### TASK MATERIAL

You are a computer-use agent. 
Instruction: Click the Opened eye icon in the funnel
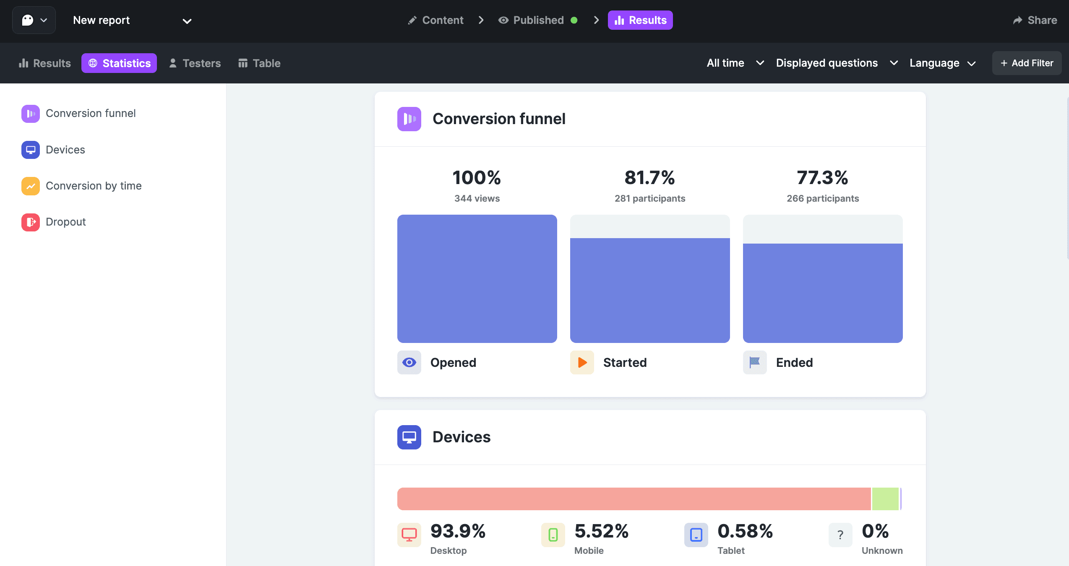[x=409, y=362]
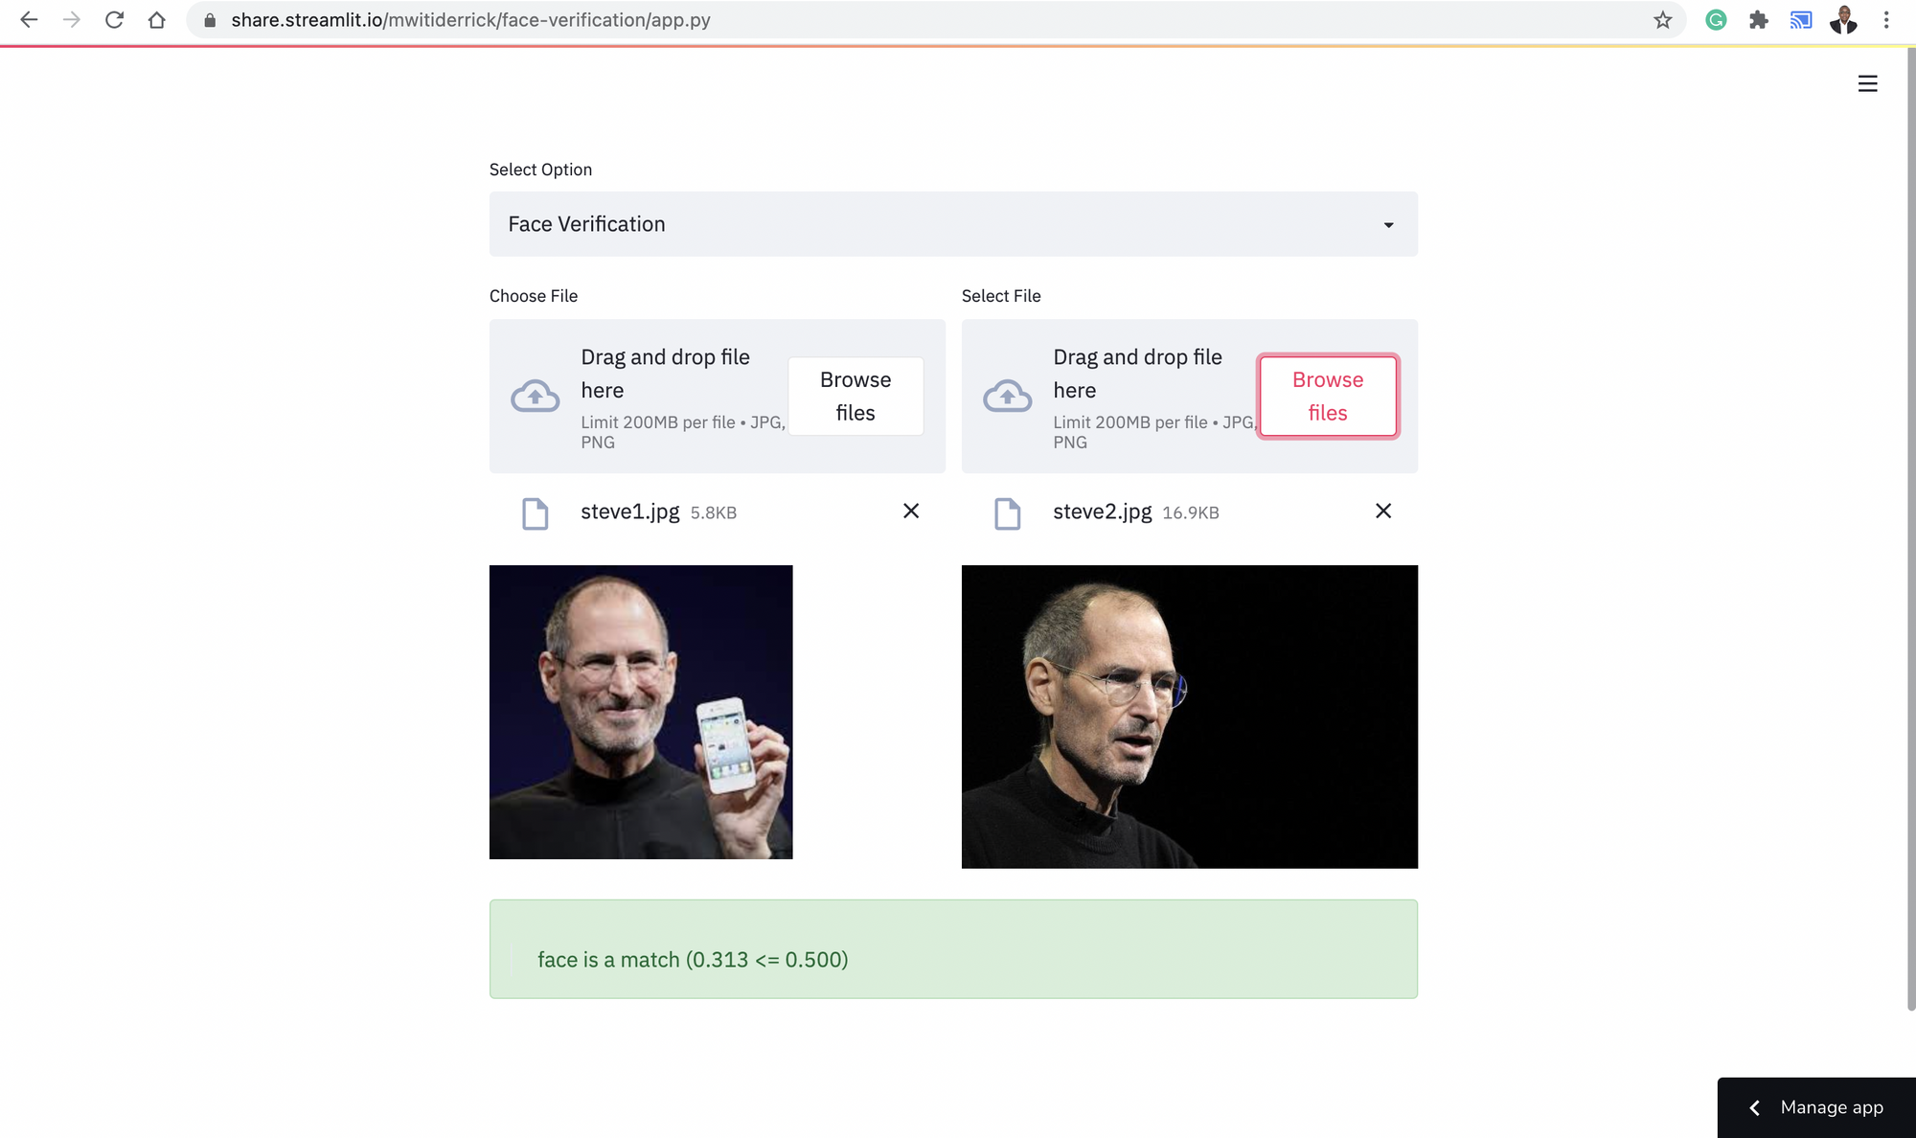Bookmark this page with the star icon
Image resolution: width=1916 pixels, height=1138 pixels.
[1662, 20]
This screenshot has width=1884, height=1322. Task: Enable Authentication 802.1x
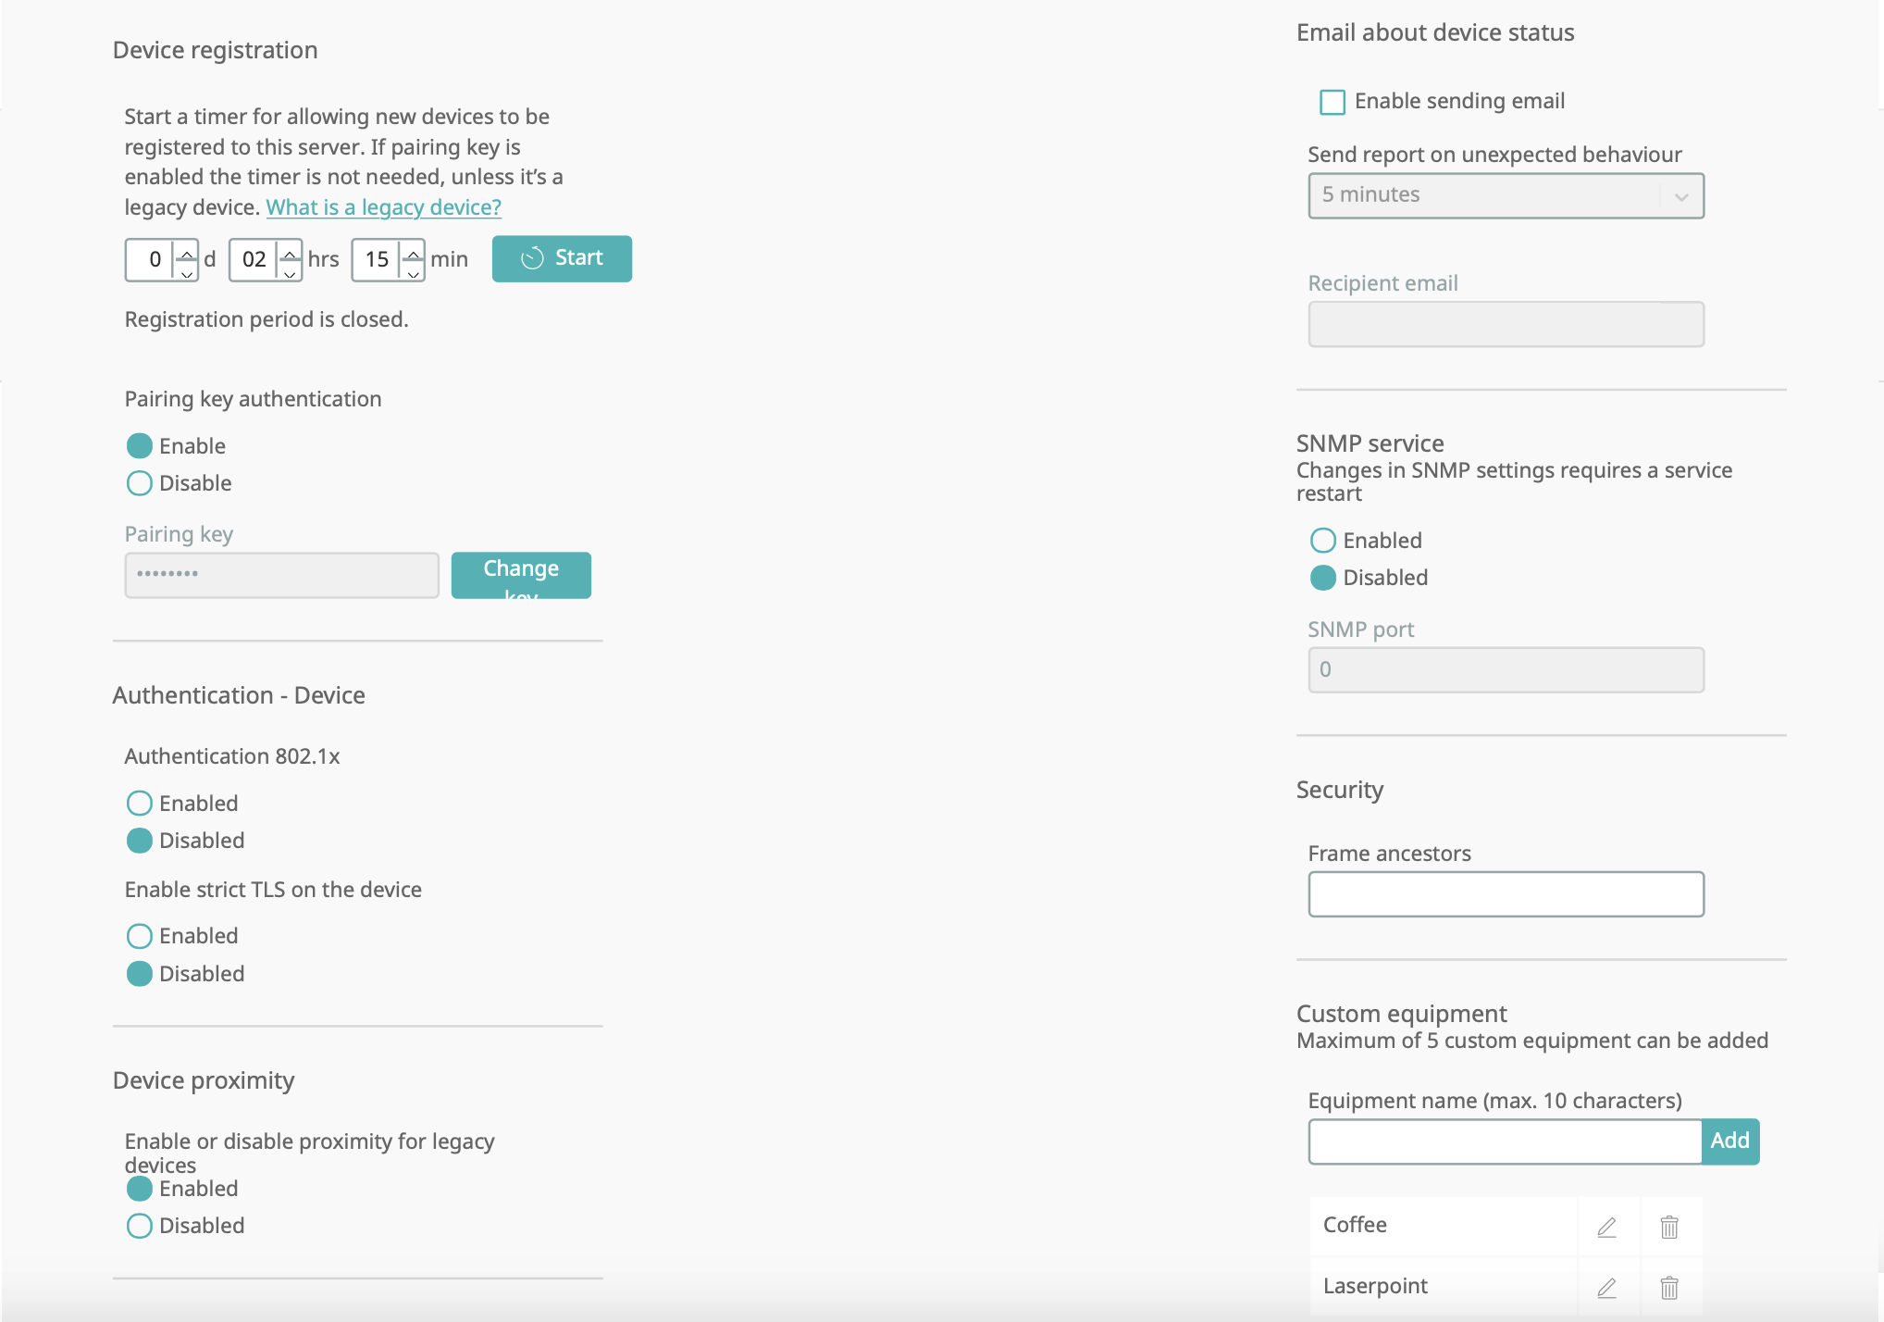point(139,803)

### WHAT TO WORK ON
Omitting all pictures, restate word for word the lines from the one containing "Instruction: Click the" through the last line of the data.

### WORKED SOLUTION
Instruction: Click the Opened eye icon in the funnel
[x=409, y=362]
Bookmark this page with the star icon
Image resolution: width=1916 pixels, height=1138 pixels.
[1662, 20]
This screenshot has width=1884, height=1322. Task: Enable Authentication 802.1x
point(139,803)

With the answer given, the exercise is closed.